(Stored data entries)
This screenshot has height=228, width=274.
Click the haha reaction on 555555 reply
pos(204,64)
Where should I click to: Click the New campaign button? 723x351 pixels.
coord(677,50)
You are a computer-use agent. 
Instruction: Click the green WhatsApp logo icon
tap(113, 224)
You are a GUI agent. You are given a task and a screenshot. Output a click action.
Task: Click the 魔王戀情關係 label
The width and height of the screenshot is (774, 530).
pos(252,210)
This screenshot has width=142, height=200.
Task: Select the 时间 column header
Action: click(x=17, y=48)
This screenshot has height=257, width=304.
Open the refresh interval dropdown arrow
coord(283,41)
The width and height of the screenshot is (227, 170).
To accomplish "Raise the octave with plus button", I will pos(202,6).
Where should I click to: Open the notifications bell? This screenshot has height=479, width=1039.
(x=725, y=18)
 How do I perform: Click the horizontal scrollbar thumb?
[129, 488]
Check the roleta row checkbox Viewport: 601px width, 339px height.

> [Task prompt] Repeat the entries verbatim through the line with "You are a computer-use agent.".

> [Completed task]
This screenshot has height=228, width=274.
Click the haha reaction on 555555 reply
pos(204,64)
Where should I click to: Click the New campaign button? 723x351 pixels.
coord(677,50)
You are a computer-use agent. 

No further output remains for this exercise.